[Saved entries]

________________

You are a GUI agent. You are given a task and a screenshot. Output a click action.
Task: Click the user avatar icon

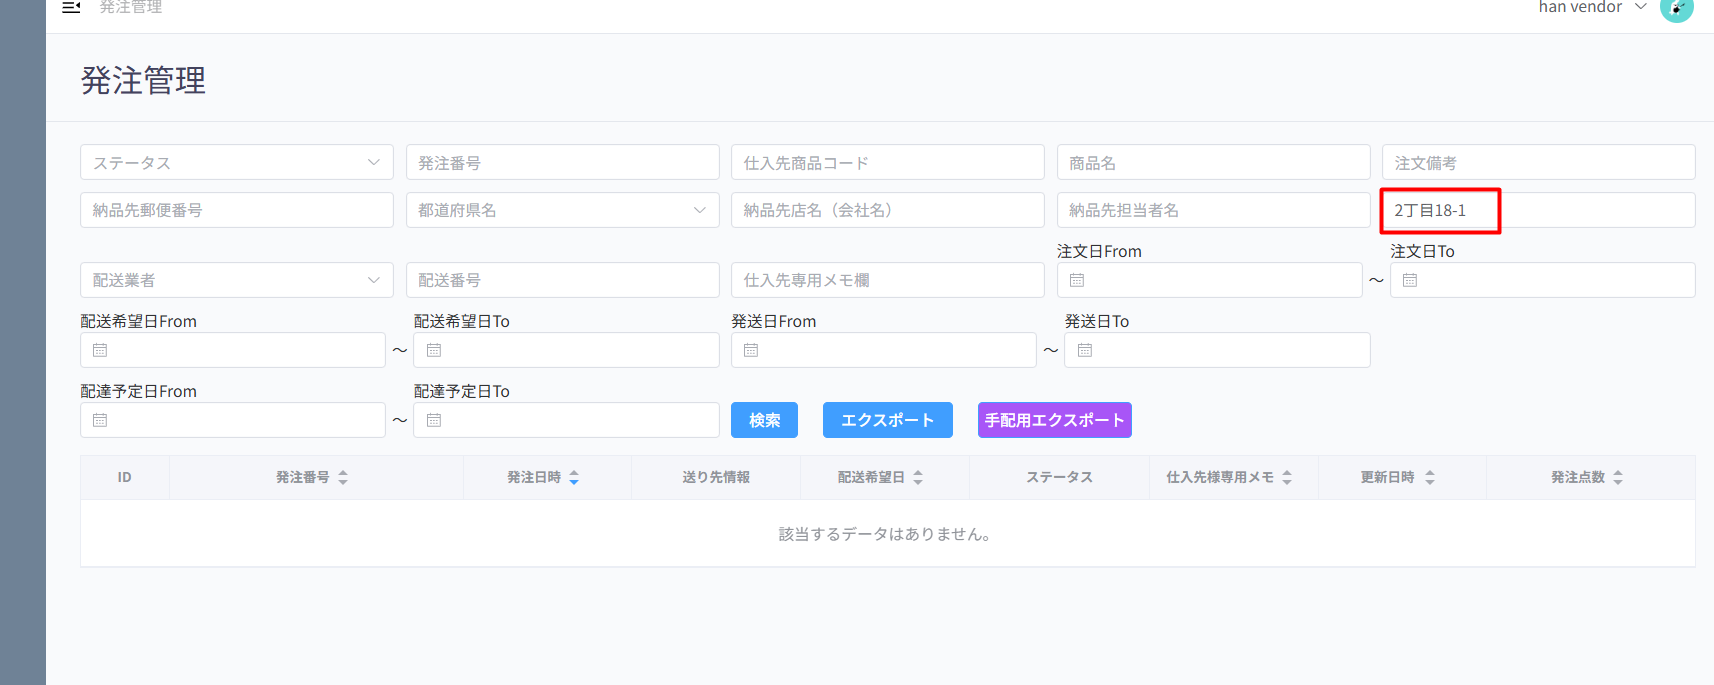1676,9
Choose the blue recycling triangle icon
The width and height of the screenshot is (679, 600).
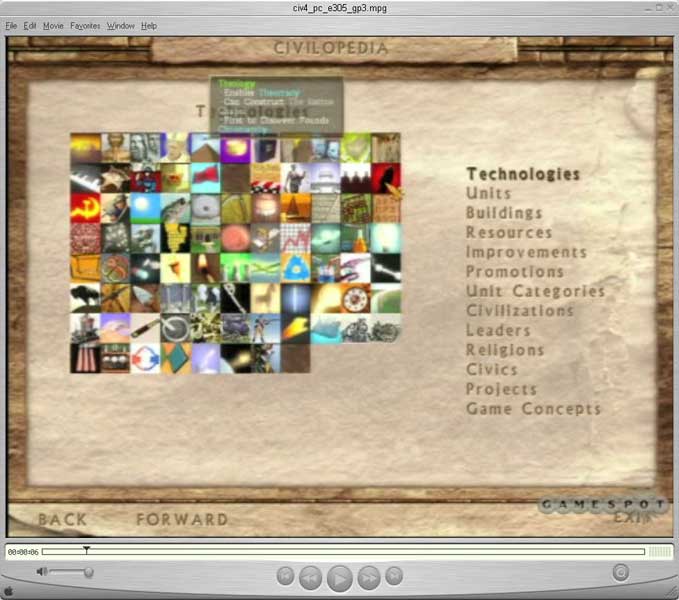click(295, 267)
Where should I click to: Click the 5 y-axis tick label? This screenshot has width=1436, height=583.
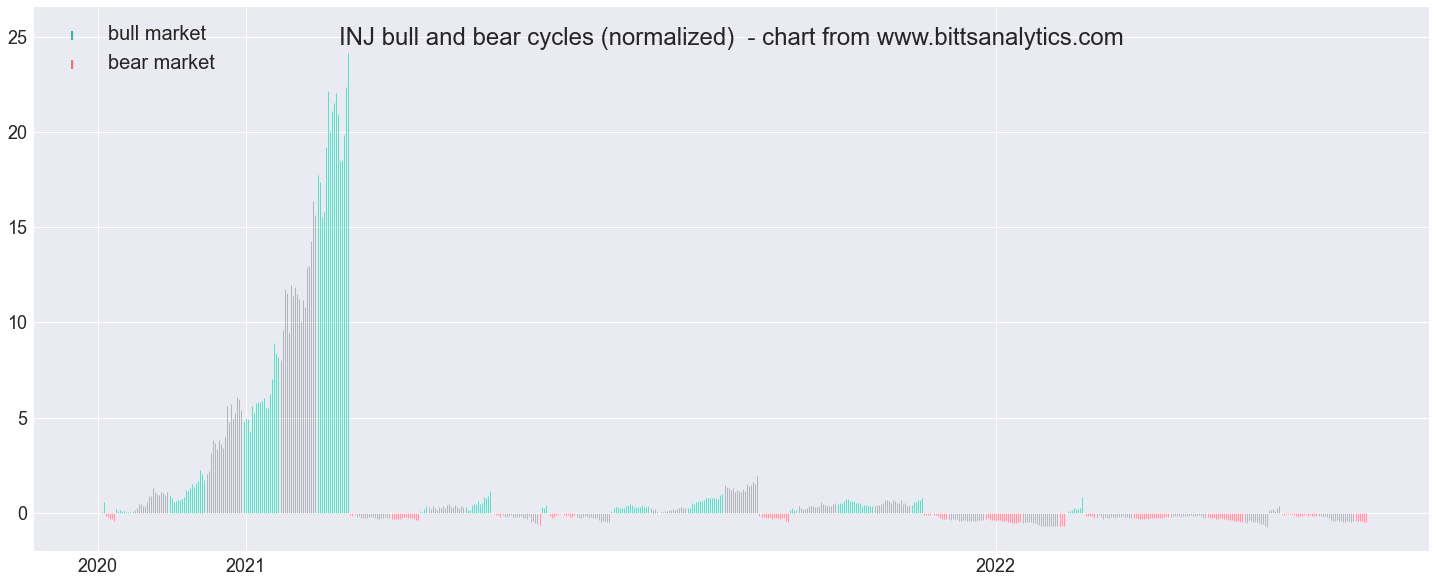click(x=21, y=418)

________________

◆ Work to complete
Produce an exact copy of the lines from the line with "The width and" through the last line of the data above, both ends included. No pictures belong in it.

◆ Exercise answer
The width and height of the screenshot is (679, 600).
click(295, 267)
Where should I click to: Click the 5 y-axis tick label? This screenshot has width=1436, height=583.
click(x=21, y=418)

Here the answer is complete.